The “Cruzando Puertas” piece with Feliciano is special because that was my first real composition. That’s the song, and it really is the song now. I look back at [my first solo album] “Frio “and what I was trying to do, and there was a song there, but it was a demo for this moment with José.
And it’s the same for a song as recent as “El Tiempo Va”. I mean I get this vocal back from Ruben [Blades], I was overwhelmed intimidated. I was like holy shit this vocal is amazing. It’s got this thing taking me right back to New York, to my dad playing dominoes and listening to salsa, and hearing Ruben through the door when I was a kid. To have this voice here on this Neve [console in my studio], it was my responsibility to make sense of this. It was part of the healing. Things were very cool.
Did the experience of being sick and coming out on the other side change your perspective on life?
It’s a lot easier to say sure, why not, right now. I mean I tell you everything looks different. The big change for me is that I’m like, sure let’s try, that sounds like fun. And at the same time behind closed doors I’m just focused on trying to do more what I like doing.
The business has changed so much, so I’m trying to find the semblance of freedom within the music business. It’s tricky sometimes unless you’re having hit songs and stuff like that. And sometimes that realm is not necessarily the very artistic one.
You’ve found your passion, and it’s one of chaos and distortion, of spontaneity, adventure, it’s about let’s go fuckin do it. Business isn’t like that. Its like stop, we’ve got to think now. We’ve got to exchange emails and we’re going to let this brew for a while.
I understand, its ok, I get that.
So I’m at a crossroads. I come out of a hospital and I enter a deep depression for two weeks. After I had the news of being cancer free I was just depressed – super depressed. I was thinking now what do you do how are you supposed to live? Am I supposed to stay away from everything in the past? Is that part of my problem, the intensity? Marcel Proust does he matter now? He used to matter, does he matter today? Does Nietzche? Did they kill me? Did they send my cells into total chaos?

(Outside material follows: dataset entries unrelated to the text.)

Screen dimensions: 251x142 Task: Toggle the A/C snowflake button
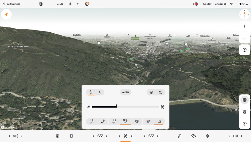coord(151,92)
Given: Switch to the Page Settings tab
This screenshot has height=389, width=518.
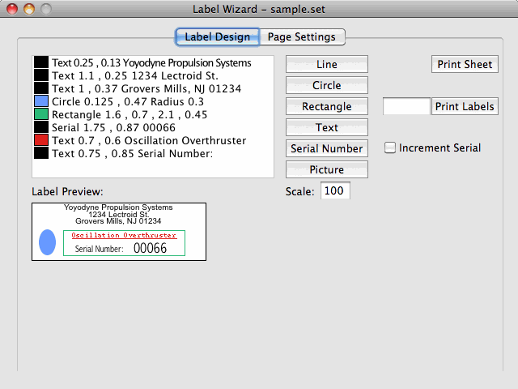Looking at the screenshot, I should tap(302, 37).
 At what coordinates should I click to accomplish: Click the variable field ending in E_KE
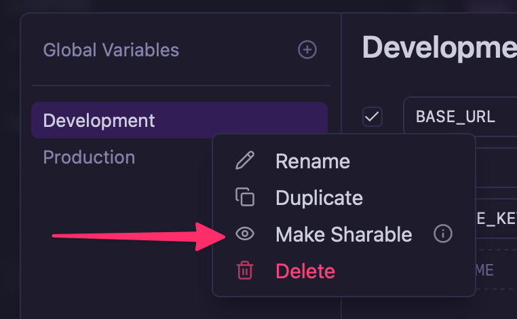pyautogui.click(x=496, y=217)
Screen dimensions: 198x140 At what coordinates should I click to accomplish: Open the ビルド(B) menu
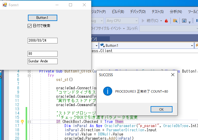[x=118, y=12]
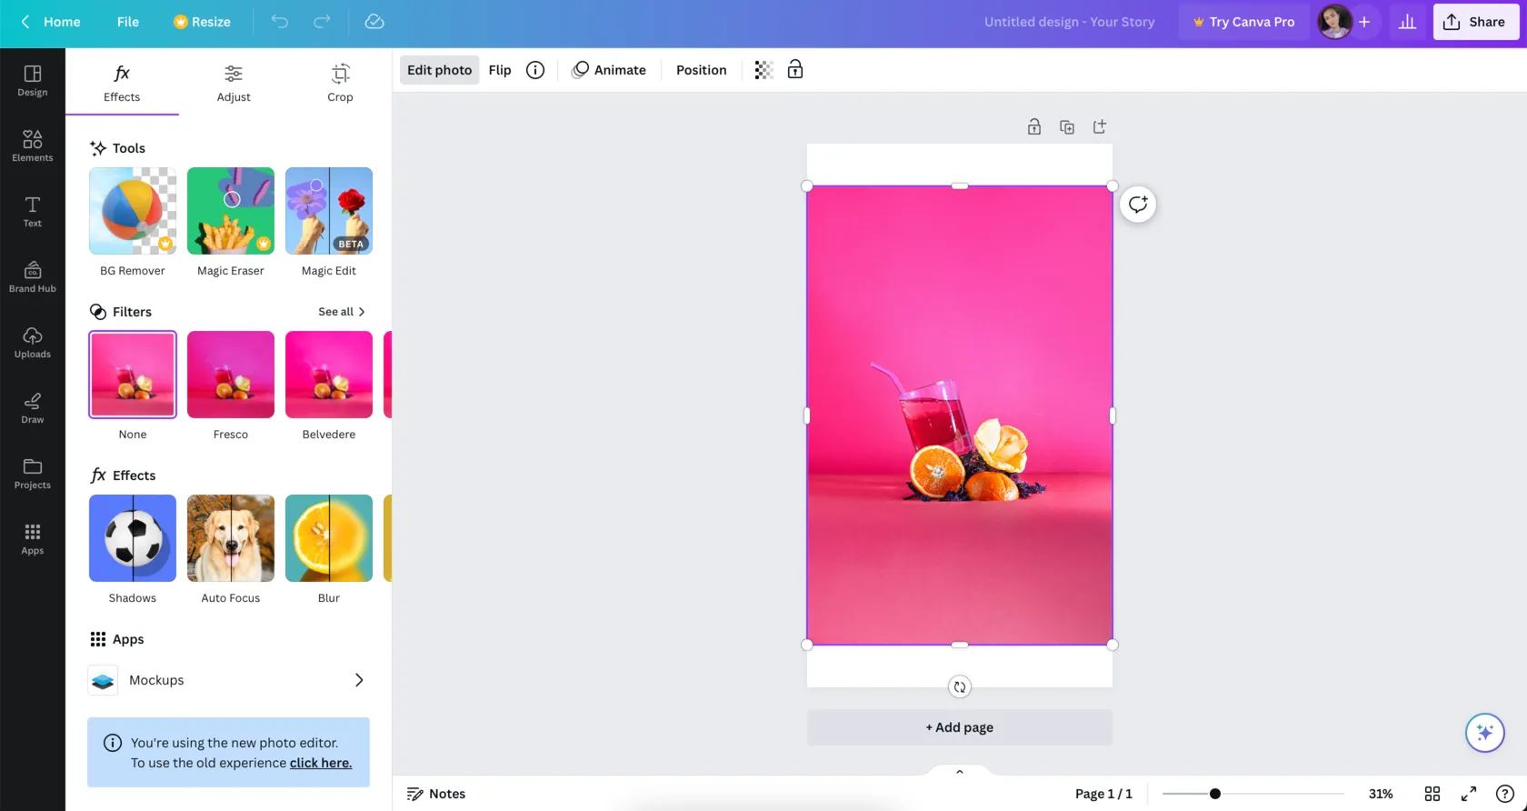Image resolution: width=1527 pixels, height=811 pixels.
Task: Click the Add page button
Action: (x=959, y=727)
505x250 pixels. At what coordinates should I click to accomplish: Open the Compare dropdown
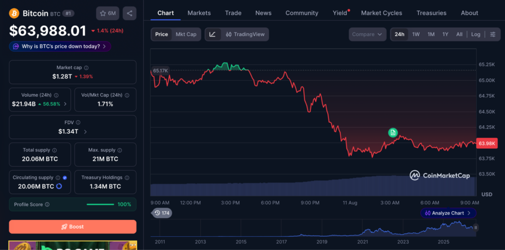pyautogui.click(x=367, y=35)

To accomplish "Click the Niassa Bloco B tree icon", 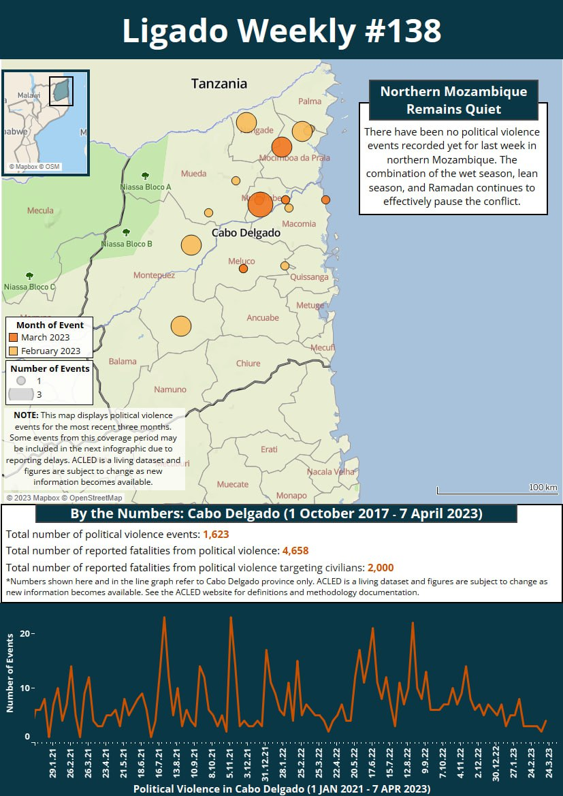I will pos(127,232).
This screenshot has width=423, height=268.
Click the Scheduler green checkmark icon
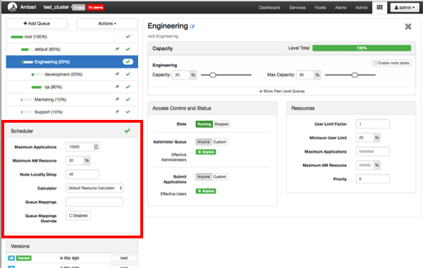127,131
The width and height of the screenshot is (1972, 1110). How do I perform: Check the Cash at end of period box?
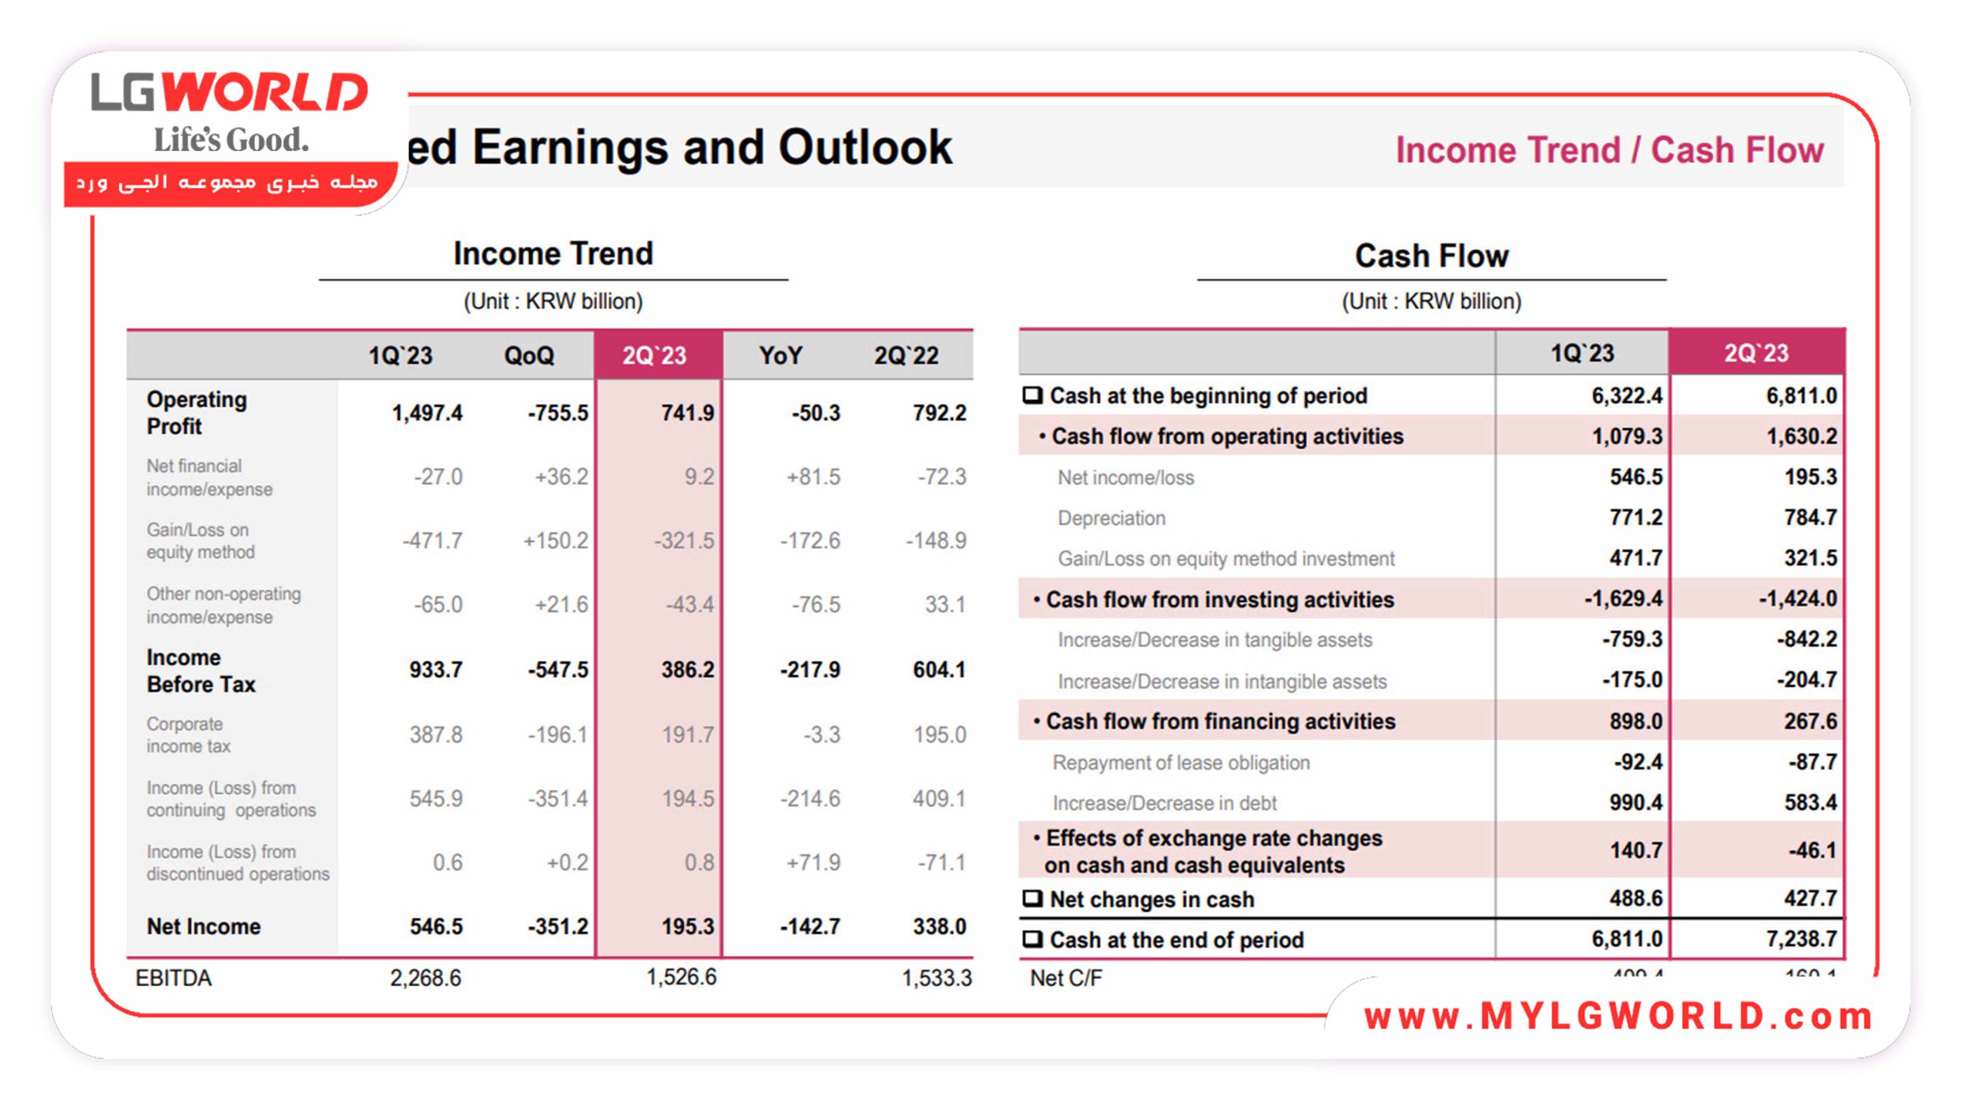click(1031, 940)
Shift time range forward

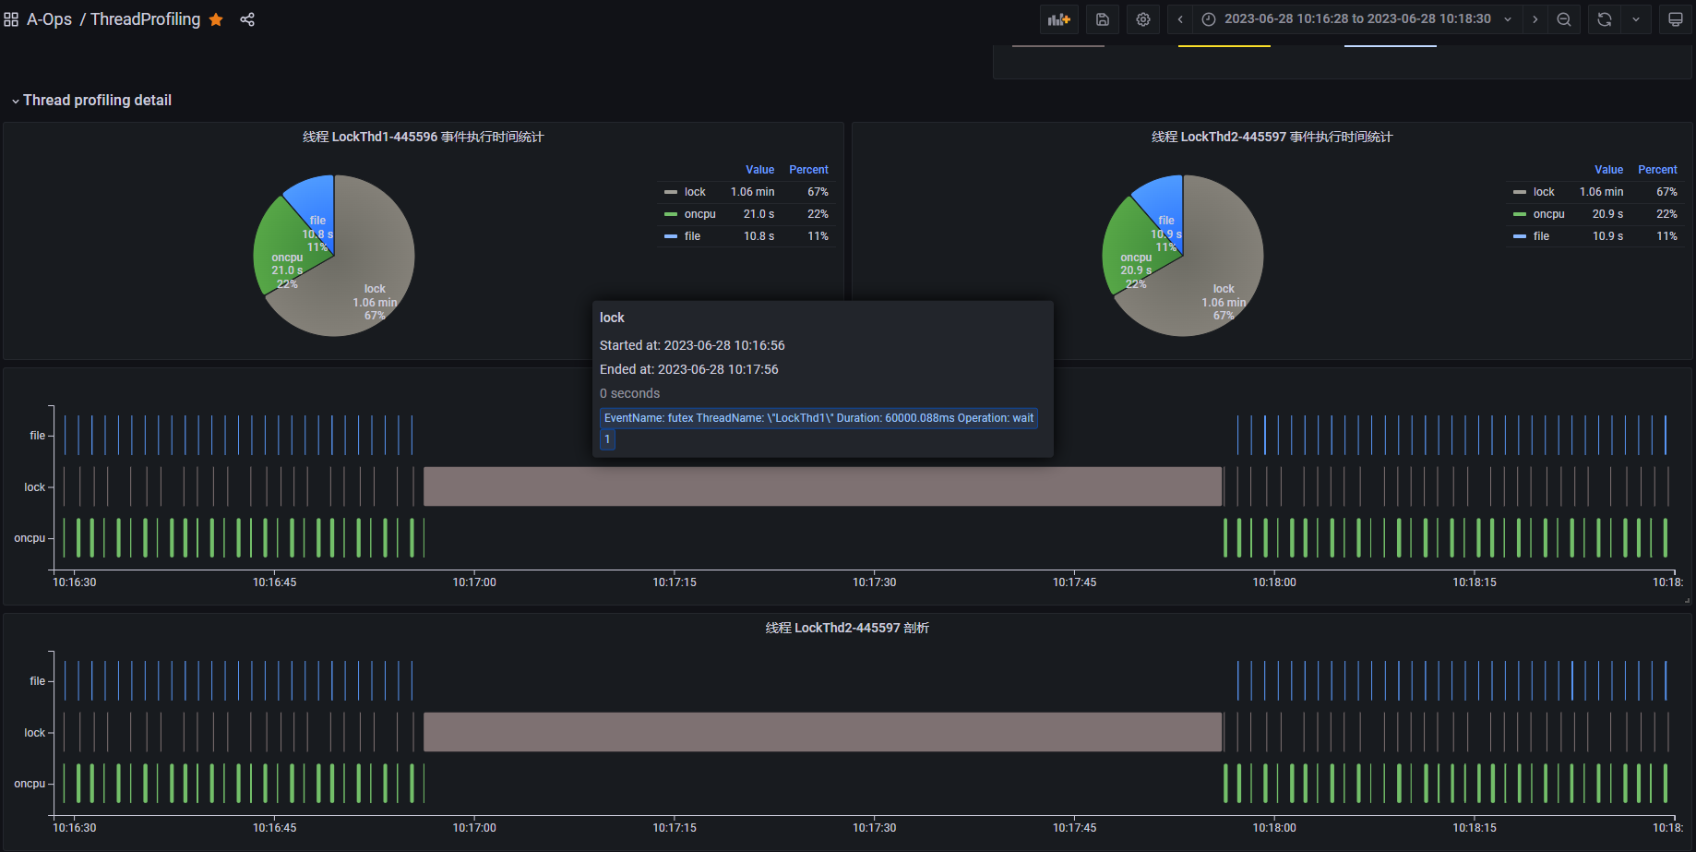click(x=1535, y=19)
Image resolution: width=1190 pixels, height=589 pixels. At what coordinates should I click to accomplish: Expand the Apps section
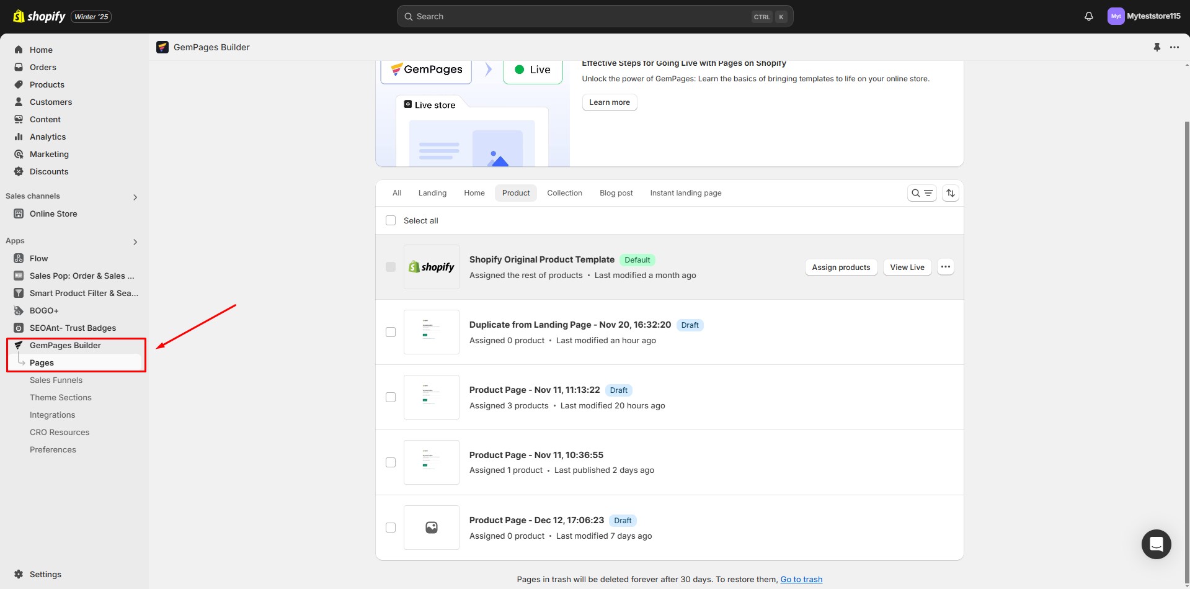click(135, 241)
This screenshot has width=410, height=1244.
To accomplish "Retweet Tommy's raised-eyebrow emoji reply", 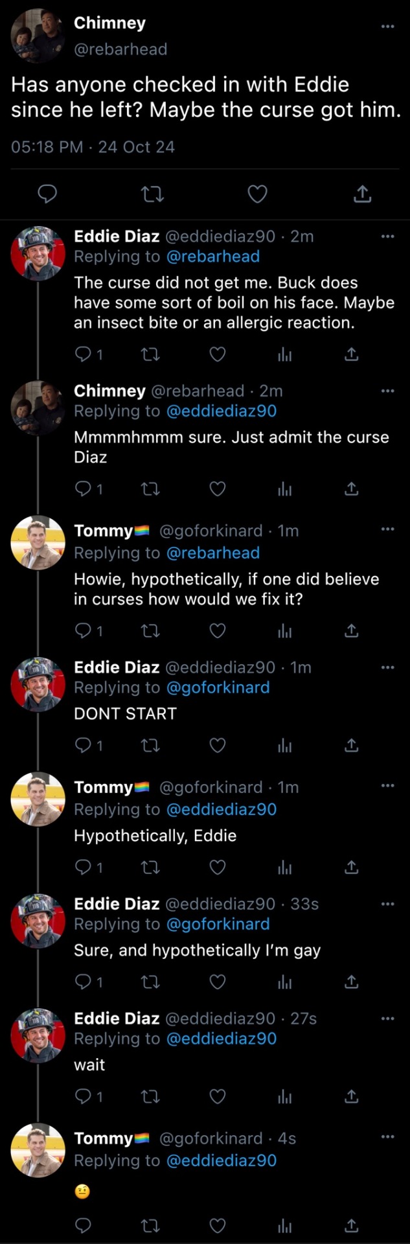I will click(x=150, y=1225).
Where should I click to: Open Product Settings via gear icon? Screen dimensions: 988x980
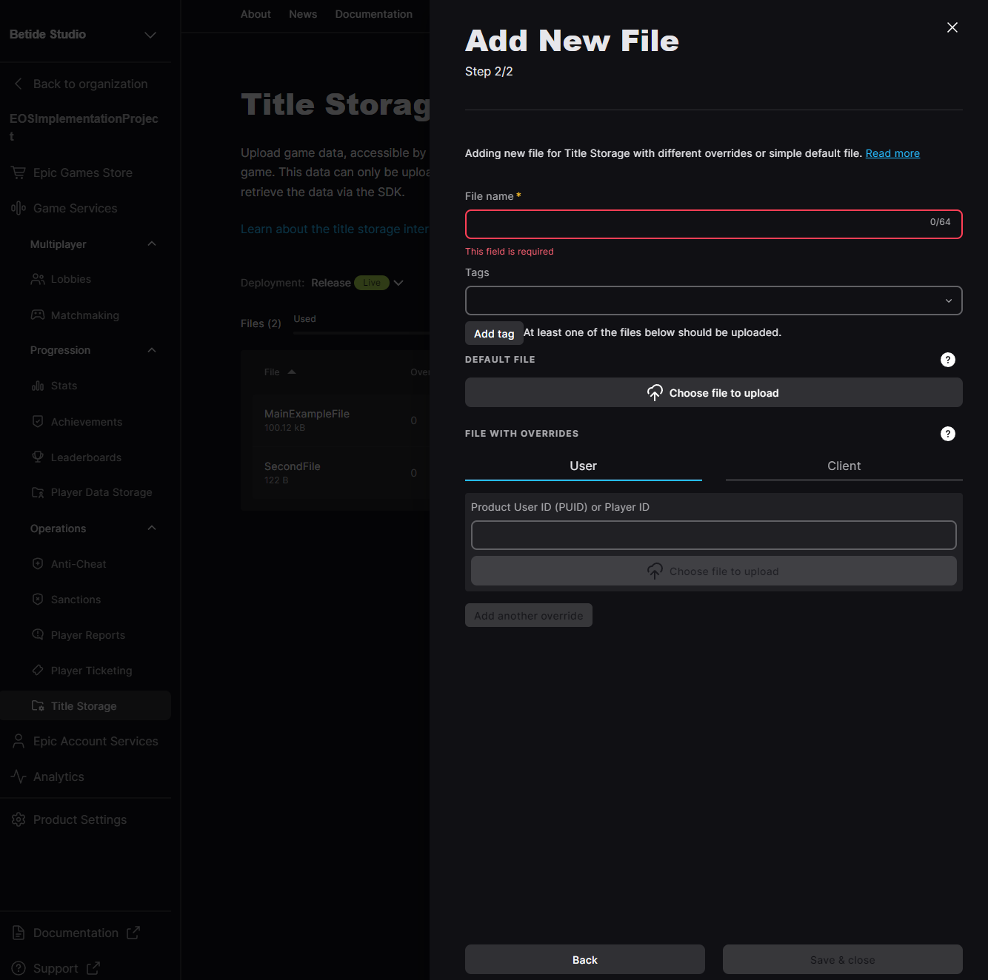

So now I find myself somewhat hovering in the void of what it is life after a stem cell transplant. Because you genuinely feel different. I notice things that I never noticed before. I find myself smiling. Sometimes I used to smile because something was funny or I remembered something funny, but now I don’t have to be thinking about anything and I have a smile, and I go what’s that all about?
In addition to recording the album, what other ways did music accompany you during your illness?
It can carry you. The piano was awesome – you hold and sustain a note – its like however many seconds that lasts you would embrace it. Because its all about being able to wake up in the morning. Because so many nights you feel so fucking ill. You don’t lose hope, but your faith rides beyond life itself At some point you accept you are a man of faith. You say if this is the end, so be it, but I’m with una sonrisa [a smile]. I’ve come this far, I got it.
When I was really ill and I was at City of Hope [cancer research hospital], I went to Pandora and I put on Christmas songs, because it was all I could handle. Sinatra, that’s what it was all about, the classics. It kept me positive.
Then I had to turn that off. I just started doing 3D puzzles, I couldn’t do music anymore. I had a piano there [at the hospital], I had a guitar, and at some point none of that mattered I couldn’t handle music after that. I figured, at least I’ve got this record.
But here we are, we have this album and I’m cancer free as of December 31.